Molte sono le leggende nate dalla fantasia popolare intorno al fenomeno: si racconta che un tempo una città sorgesse là dove ora scruta l'Occhiu di macalubi, e che un giorno, a causa di un offesa fatta alla divinità dimorante nella collina, la città fosse stata spinta nelle viscere della terra, lasciando in superficie una landa desolata cosparsa di piccoli coni rigurgitanti fango.
Oggi le Macalube vengono ricondotte alla realtà del fenomeno naturale di cui sono la manifestazione.
La Riserva nasce per tutelare un raro fenomeno geologico, che per analogia con quello vulcanico viene definito vulcanesimo sedimentario. Questo tipo di fenomeno rientra nelle manifestazioni petrolifere superficiali di tipo gassoso.
Il vulcanesimo sedimentario si manifesta in presenza di gas sottoposto ad una certa pressione ed in relazione con argille non consolidate intercalate in livelli di acqua salata. I gas delle Macalube sono costituiti essenzialmente da metano. Questi per effetto della pressione, sfuggono dal sottosuolo, attraverso discontinuità del terreno, trascinando con sé sedimenti argillosi ed acqua, che deposti in superficie danno luogo ad un cono di fango, dalla cui sommità attraverso un cratere fuoriesce il gas. Vi è quindi analogia morfologica con gli apparati vulcanici.
Periodicamente la collinetta delle Macalube è sconvolta da eruzioni esplosive, accompagnate da boati, con espulsione di materiale argilloso misto a gas ed acqua scagliato a notevole altezza, e dovute alla pressione esercitata da ammassi di gas accumulatisi nel tempo, al di sotto della sua superficie.
Non meno interessante è l'aspetto floristico della riserva; la vegetazione spontanea, presente sulla collinetta e lungo i valloni calanchivi, è infatti adattata a vivere in un habitat particolare caratterizzato dalle peculiarità geologiche, da una elevata salinità e dalla scarsa piovosità ;queste condizioni hanno determinato la presenza di un numero cospicuo di endemismi come l'Aster sorrentinii e la Lavatera agrigentina; tipica è la gariga-steppa formata dal Lygeum spartum e dalla Salsola agrigentina, specie endemica che ha il suo locus classicus nelle Macalube. In primavera si può osservare una variopinta fioritura, dalle orchidee alle specie più comuni.
L'esistenza di piccoli stagni favorisce lo sviluppo della fauna entomologica, la riproduzione degli anfibi (Discoglosso dipinto, Rana verde) e la presenza di un'abbondante popolazione di rettili.
L'area di riserva è inoltre territorio di caccia di alcune specie di rapaci (Falco di palude, Gheppio, etc) e zona di sosta per gli uccelli durante i periodi di migrazione.

• _Informazioni mostrate_
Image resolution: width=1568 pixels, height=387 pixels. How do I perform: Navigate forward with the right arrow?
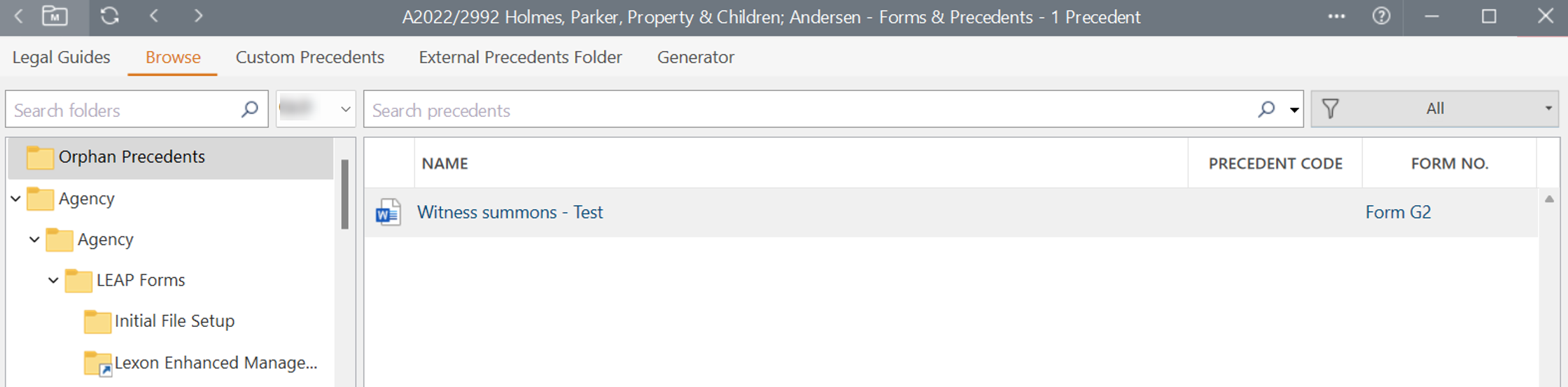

• _Obiettivi_
1. Riassumi in due frasi il testo sulle Macalube.
2. Ripeti fedelmente il passo del testo sulle Macalube che va da “Molte sono le” fino a “sono la manifestazione.” incluso.

• _Risultati dell'esercizio_
1. Le Macalube, intorno alle quali la fantasia popolare ha creato molte leggende, sono oggi ricondotte al vulcanesimo sedimentario: il gas, costituito essenzialmente da metano, sfugge dal sottosuolo trascinando argilla e acqua e forma coni di fango, con periodiche eruzioni esplosive. La Riserva, nata per tutelare questo raro fenomeno geologico, ospita anche una vegetazione adattata a elevata salinità e scarsa piovosità, ricca di endemismi, oltre ad anfibi, rettili, rapaci e uccelli in sosta durante le migrazioni.

2.
Molte sono le leggende nate dalla fantasia popolare intorno al fenomeno: si racconta che un tempo una città sorgesse là dove ora scruta l'Occhiu di macalubi, e che un giorno, a causa di un offesa fatta alla divinità dimorante nella collina, la città fosse stata spinta nelle viscere della terra, lasciando in superficie una landa desolata cosparsa di piccoli coni rigurgitanti fango.
Oggi le Macalube vengono ricondotte alla realtà del fenomeno naturale di cui sono la manifestazione.